With a running time of over two hours the movie could easily fall into areas where padding occurs, The Mist offers no padding, with aftershocks to each event. No isolated incident goes ignored, with each event positive or negative having a severely negative effect on the cast’s wellbeing. Movies seldom scare me, but I could imagine people being terrified out of their wits with this movie, the sensory attacks proving too much for some to take. This is echoed by the final haunting moments of the movie, your aware at this point that this is no Hollywood movie; there are no fake ineffective happily ever after style endings, I’d go as far as to say the movie delivers the most haunting and disturbing final moments seen onscreen for a long time.
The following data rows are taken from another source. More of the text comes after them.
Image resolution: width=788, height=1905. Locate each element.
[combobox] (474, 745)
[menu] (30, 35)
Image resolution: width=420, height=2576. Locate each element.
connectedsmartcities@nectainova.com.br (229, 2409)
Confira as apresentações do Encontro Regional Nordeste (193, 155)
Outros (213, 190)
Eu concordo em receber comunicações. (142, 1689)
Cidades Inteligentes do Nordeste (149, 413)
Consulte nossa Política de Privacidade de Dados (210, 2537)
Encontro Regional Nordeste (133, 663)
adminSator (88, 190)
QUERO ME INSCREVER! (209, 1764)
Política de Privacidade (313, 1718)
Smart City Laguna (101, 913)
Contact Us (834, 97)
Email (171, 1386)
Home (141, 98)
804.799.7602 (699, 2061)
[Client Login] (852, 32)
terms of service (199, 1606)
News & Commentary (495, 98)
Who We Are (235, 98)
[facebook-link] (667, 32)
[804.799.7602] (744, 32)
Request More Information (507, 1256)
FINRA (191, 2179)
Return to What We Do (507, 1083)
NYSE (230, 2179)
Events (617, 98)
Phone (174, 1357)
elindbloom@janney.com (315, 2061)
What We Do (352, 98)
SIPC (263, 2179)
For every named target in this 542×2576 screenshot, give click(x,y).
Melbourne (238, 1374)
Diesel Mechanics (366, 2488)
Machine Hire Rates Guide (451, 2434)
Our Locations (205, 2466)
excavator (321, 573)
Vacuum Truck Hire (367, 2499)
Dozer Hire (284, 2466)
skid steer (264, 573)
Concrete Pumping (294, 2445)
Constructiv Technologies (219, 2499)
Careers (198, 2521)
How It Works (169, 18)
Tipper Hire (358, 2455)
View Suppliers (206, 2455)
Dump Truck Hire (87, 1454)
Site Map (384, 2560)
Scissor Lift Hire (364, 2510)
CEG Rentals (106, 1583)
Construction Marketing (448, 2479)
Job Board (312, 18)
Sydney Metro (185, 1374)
But this is not isolated to the movies end, all the way through people’s lives are decided on seemingly at the flip of a coin, nobody is safe strong contenders for joint leads with Thomas Jane are illuminated, and each one is met with great sadness, characters you grow to love are struck down in the most unpleasant of ways.
The cast is effective, a variety of familiar faces from across the decades, popular actresses of the moment Laurie Holden and Reunion star Alexa Davalos, are joined by established stars William Sadler and Francis Sternhagen. Although you might not like some of the characters in particular Harden’s you cannot deny that each and every one of the cast delivers a performance to the best of their potential. Thomas Jane an actor who normally I can take or leave heads up the cast admirably as an understated lead, while initially a leader his character son steps into the background as Harden’s army forms.
Mark Isham musical score is pretty much hidden for the movies duration, but as the movie nears its conclusion he offers a massive orchestral piece with a large choir; this sums up the feeling of lost hope, as people behin to realise that there may be no escape from the horror that waits outside.
Before I close this review, I’ll again highlight this movies ending; while I saw it coming but only because I watch too many films for my own good, most of them from less conventional movie studios. The ending of this movie is tragic, final, heartbreaking, and ultimately something that will outweigh all the other strengths this movie offers.